**Your objective:** For every line in the records that has the word "will", make a copy.
# # # # # # #
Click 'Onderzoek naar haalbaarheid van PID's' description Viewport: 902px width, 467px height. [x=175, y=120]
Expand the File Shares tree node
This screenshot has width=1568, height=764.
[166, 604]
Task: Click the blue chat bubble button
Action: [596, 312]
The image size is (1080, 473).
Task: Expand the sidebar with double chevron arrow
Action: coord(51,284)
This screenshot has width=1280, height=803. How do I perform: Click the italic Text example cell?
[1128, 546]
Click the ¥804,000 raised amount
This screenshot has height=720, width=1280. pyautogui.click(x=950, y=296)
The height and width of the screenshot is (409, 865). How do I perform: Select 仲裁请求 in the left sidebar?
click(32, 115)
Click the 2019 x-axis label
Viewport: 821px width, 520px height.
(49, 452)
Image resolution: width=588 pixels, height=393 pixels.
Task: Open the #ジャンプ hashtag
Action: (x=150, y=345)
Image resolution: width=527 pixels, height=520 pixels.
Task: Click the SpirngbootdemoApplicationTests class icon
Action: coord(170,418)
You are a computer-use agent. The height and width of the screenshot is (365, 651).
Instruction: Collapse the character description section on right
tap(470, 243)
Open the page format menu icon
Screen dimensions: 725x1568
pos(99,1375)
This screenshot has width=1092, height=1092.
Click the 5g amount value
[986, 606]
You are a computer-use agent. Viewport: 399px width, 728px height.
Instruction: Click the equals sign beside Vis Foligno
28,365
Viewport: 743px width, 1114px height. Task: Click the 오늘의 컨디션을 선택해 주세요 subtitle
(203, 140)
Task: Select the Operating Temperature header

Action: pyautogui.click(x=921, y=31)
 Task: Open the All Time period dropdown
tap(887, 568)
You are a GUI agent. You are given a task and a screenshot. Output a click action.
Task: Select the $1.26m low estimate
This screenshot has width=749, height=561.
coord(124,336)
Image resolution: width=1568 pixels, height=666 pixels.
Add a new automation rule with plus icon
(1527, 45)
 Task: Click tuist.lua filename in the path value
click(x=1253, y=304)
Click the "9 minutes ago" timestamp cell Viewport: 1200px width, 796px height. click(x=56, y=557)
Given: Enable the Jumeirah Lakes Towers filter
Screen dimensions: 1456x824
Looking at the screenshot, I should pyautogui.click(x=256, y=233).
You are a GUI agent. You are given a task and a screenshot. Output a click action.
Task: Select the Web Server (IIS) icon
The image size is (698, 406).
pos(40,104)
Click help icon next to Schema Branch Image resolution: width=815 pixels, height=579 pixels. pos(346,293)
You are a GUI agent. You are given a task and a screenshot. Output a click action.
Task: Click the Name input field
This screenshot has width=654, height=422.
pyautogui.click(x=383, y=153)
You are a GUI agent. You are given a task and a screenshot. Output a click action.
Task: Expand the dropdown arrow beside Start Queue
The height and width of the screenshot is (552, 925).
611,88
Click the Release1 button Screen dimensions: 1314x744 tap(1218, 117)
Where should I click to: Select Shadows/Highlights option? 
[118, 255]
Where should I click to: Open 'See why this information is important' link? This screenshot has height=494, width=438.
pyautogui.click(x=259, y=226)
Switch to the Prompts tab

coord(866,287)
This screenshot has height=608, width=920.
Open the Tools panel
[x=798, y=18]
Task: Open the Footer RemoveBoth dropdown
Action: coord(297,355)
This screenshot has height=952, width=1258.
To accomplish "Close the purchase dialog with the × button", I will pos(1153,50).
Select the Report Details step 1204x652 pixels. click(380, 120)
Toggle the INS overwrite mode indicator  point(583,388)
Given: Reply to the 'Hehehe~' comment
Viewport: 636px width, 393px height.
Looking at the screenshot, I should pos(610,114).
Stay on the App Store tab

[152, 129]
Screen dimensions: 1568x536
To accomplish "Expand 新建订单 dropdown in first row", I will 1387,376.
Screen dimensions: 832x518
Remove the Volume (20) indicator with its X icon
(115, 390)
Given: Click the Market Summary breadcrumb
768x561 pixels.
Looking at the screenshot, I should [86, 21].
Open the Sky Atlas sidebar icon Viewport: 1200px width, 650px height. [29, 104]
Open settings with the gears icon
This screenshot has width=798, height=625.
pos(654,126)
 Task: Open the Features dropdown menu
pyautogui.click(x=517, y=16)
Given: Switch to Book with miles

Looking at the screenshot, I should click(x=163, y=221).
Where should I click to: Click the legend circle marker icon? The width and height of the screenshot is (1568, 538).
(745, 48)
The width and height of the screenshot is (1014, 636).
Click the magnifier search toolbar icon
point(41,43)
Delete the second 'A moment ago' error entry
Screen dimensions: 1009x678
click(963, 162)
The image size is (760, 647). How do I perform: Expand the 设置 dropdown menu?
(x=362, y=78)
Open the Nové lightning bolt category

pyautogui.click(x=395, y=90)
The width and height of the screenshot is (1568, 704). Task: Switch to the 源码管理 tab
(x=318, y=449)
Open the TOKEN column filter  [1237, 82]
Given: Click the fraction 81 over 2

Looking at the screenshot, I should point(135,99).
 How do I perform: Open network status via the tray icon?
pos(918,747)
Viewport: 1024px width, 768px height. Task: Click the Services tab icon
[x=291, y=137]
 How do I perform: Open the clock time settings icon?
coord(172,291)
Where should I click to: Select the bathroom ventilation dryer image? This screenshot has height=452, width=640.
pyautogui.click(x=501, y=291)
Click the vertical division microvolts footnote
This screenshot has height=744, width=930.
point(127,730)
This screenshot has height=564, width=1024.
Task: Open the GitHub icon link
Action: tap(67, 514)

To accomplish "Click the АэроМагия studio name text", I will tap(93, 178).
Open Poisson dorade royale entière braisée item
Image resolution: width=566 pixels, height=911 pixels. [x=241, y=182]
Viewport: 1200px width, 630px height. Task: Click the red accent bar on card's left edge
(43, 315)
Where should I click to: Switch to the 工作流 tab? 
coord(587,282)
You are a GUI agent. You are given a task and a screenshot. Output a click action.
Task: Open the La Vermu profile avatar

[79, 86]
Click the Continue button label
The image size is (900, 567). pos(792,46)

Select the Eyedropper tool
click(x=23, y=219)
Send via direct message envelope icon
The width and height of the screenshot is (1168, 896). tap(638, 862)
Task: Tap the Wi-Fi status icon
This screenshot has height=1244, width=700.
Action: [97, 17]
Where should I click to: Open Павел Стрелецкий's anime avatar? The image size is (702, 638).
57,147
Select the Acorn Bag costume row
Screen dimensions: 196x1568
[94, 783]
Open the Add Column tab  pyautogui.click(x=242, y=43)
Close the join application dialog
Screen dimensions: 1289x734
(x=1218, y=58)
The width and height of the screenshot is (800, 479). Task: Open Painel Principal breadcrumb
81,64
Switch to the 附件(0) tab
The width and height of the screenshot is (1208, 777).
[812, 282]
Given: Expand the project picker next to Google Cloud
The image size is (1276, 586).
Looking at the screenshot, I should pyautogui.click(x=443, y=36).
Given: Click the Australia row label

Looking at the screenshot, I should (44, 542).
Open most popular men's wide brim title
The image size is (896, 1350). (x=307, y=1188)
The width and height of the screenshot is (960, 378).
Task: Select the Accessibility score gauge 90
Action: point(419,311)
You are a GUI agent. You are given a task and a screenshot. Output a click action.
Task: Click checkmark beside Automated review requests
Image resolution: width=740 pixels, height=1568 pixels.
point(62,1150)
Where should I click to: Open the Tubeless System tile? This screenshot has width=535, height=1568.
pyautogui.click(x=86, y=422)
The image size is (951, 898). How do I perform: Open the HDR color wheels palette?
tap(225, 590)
# # # # # # #
**Result of this exercise:**
To accomplish "Close the purchase dialog with the × button", I will pos(1153,50).
To accomplish "Expand 新建订单 dropdown in first row", I will 1387,376.
To accomplish "Click the АэроМагия studio name text", I will tap(93, 178).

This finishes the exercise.